Bisnis.com, BOGOR -- Baiq Nuril, terpidana pelanggaran UU Nomor 19 Tahun 2008 tentang Informasi dan Transaksi Elektronik (UU ITE), mengatakan surat pemberian amnesti yang diterimanya dari Presiden Joko Widodo akan dibingkai dan dipajangnya di rumah.
"Ini adalah surat paling berharga dalam hidup saya," ujarnya seusai bertemu Presiden Jokowi di Istana Kepresidenan Bogor, Bogor, Jawa Barat, Jumat (2/8/2019).
Baiq Nuril menerima amnesti dari Presiden Jokowi pada Senin (29/7/2019). Kepala Negara pun mengundangnya untuk bertemu.

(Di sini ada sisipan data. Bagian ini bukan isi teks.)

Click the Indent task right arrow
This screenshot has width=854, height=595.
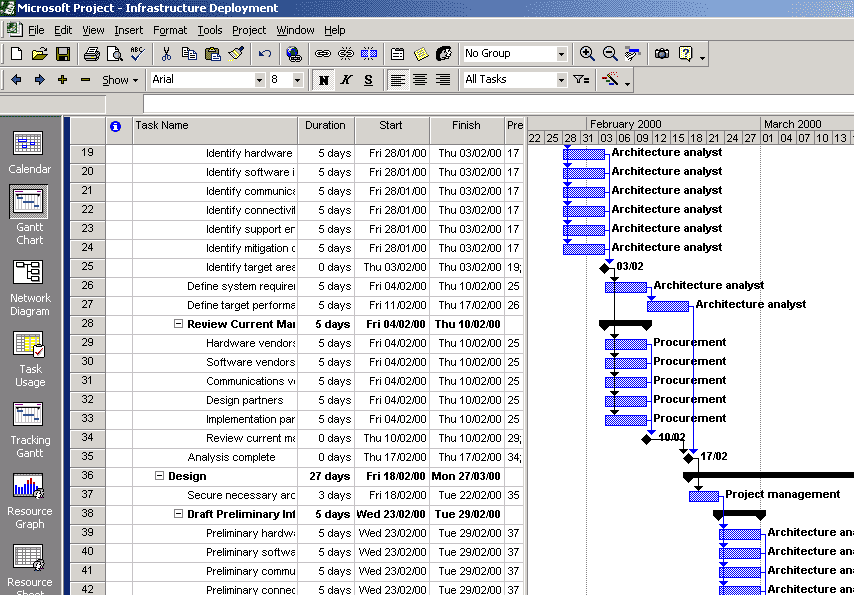point(39,80)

Dalam pertemuan pada hari ini, Menteri Hukum dan Hak Asasi Manusia (Menkumham) Yasonna Laoly menyerahkan salinan Keputusan Presiden (Keppres) Nomor 24 Tahun 2019 tentang Pemberian Amnesti kepada Baiq Nuril disaksikan oleh Presiden dan Menteri Sekretaris Negara Pratikno.
Baiq Nuril juga mengucapkan terima kasih kepada Presiden Jokowi atas pemberian amnesti kepada dirinya. Dia mengaku bangga terhadap Presiden Jokowi yang bersedia menerima dirinya di Istana Bogor.
Baiq Nuril mengajukan amnesti melalui Kantor Staf Presiden, setelah mengantongi rekomendasi dari Kementerian Hukum dan HAM (Kemenkumham). Kemudian, rapat internal Komisi III DPR RI yang dihadiri 10 fraksi secara aklamasi menyetujui pertimbangan pemberian amnesti terhadap Baiq Nuril yang disampaikan Presiden.
Baca Juga
Sebagai gambaran, kasus Baiq Nuril yang ramai menarik perhatian publik Indonesia ini bermula saat dia berinisiatif merekam percakapan telepon dengan atasannya, seorang kepala sekolah bernama Muslim, yang isinya bersifat asusila pada Agustus 2014.
Ponsel tersebut sempat rusak lalu diperbaiki oleh kakak iparnya. Tidak lama kemudian, rekaman audio itu menyebar secara luas. Oleh atasannya itu, Baiq dilaporkan ke polisi karena dianggap telah mendistribusikan rekaman perbincangan tersebut.
Dalam persidangan putusan pada 26 Juli 2017, Majelis Hakim Pengadilan Negeri Mataram memutuskan Baiq Nuril tidak terbukti bersalah melakukan tindak pidana seperti yang dituduhkan. Kalah di persidangan, Jaksa Penuntut Umum kemudian mengajukan banding hingga kasasi ke Mahkamah Agung (MA).
Pada September 2018, MA memutus Baiq Nuril bersalah. Pada Juli 2019, MA menolak Peninjauan Kembali (PK) yang diajukan Baiq Nuril. Dengan demikian, dia terancam dipenjara dan dikenai sanksi denda sebesar Rp500 juta karena dianggap melanggar Pasar 27 ayat 1 UU ITE.
Setelah itu, mantan pegawai honorer di SMAN 7 Mataram, Nusa Tenggara Barat (NTB) itu memohon amnesti kepada Presiden Jokowi. Berkat desakan publik, Jokowi kemudian memberikan amnesti itu.